I’m trying to understand how the REST source works in a data factory Data Flow. I will start with a simple case.
This is a sample response of my API (https://reqres.in/api/users):
{
"page": 2,
"per_page": 6,
"total": 12,
"total_pages": 2,
"data": [
{
"id": 7,
"email": "michael.lawson@reqres.in",
"first_name": "Michael",
"last_name": "Lawson",
"avatar": "https://reqres.in/img/faces/7-image.jpg"
},
{
"id": 8,
"email": "lindsay.ferguson@reqres.in",
"first_name": "Lindsay",
"last_name": "Ferguson",
"avatar": "https://reqres.in/img/faces/8-image.jpg"
},
],
"support": {
"url": "https://reqres.in/#support-heading",
"text": "To keep ReqRes free, contributions towards server costs are appreciated!"
}
}
As you can see, the response payload is a Json Object with a data
array containing the actual data content.
I need to unroll the data
field and save in a csv file using a Data Flow. That's pretty straightforward:
- Source Projection is defining a field named
data
of type complex array
inside the body
column:
- Let's now unroll by
data
field and use an explicit mapping:
- Just make data flow into the Sink with the auto-map feature:
Now, let's change our source, with a slightly different response (https://jsonplaceholder.typicode.com/posts):
[
{
"userId": 1,
"id": 1,
"title": "sunt aut facere repellat",
"body": "quia et suscipit suscipit recusandae consequuntur expedita"
},
{
"userId": 1,
"id": 2,
"title": "qui est esse",
"body": "est rerum tempore vitae"
},
{
"userId": 1,
"id": 3,
"title": "ea molestias",
"body": "et iusto sed quo"
},
{
"userId": 1,
"id": 4,
"title": "eum et est occaecati",
"body": "ullam et saepe reiciendis voluptatem adipisci"
}
]
In this case, the response body is just a Json Array. This particular detail, makes it impossible to reach the same goal as before.

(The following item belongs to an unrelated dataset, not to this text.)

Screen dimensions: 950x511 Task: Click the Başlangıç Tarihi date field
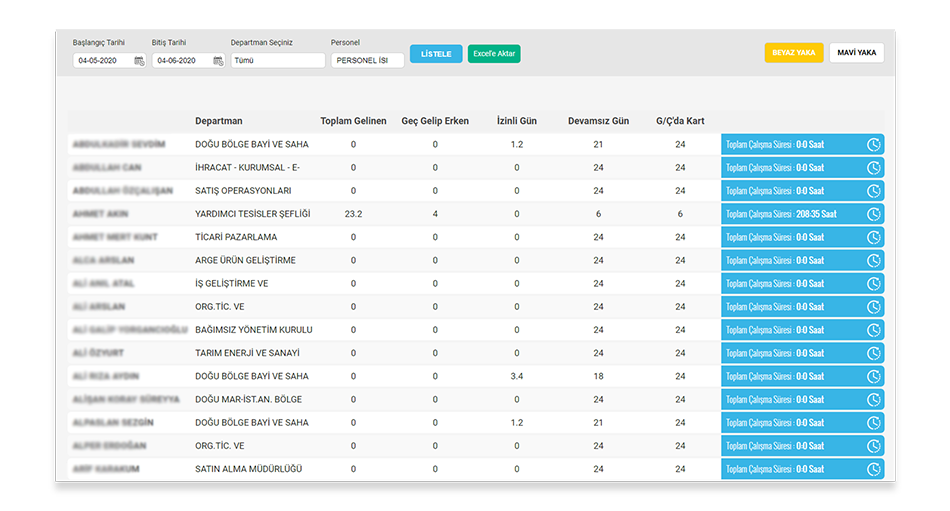pyautogui.click(x=102, y=60)
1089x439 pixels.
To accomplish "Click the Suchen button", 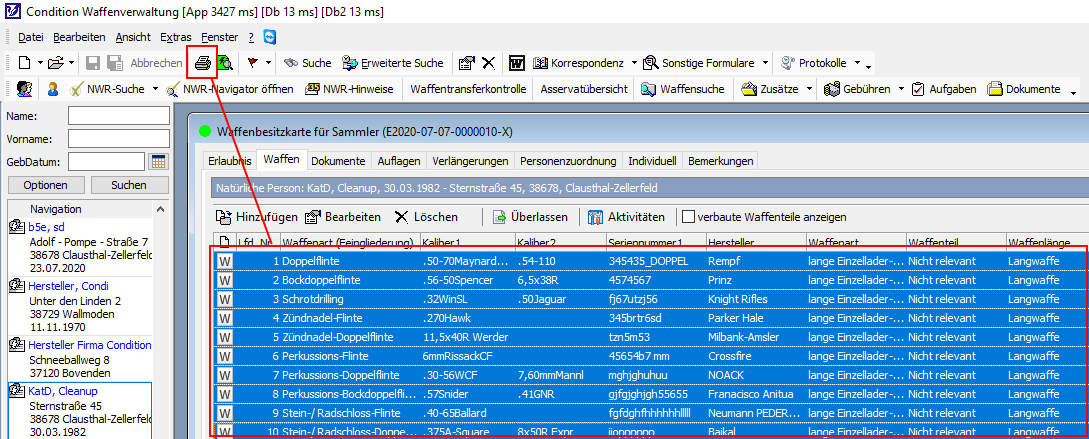I will coord(129,185).
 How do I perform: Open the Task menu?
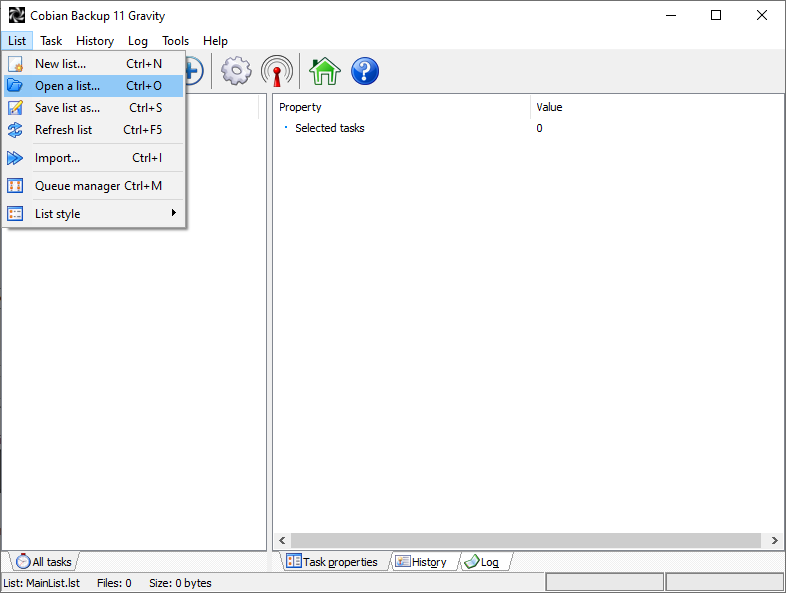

- The projection shows the
body
which is defined as a complex object
and not as a complex array as I would expect.
- In fact, unrolling data will be not allowed (the option is grayed out)
- Also, trying to directly write the
body
field into a csv sink will result in a validation error:
Eventually, i found a workaround where you should use the Aggregate task combined with the collect() function. But, it is just a lot of overhead.
I still think I'm missing something, but it seems that Data Factory Data Flows don't support Json Array object as a response payload from a REST source.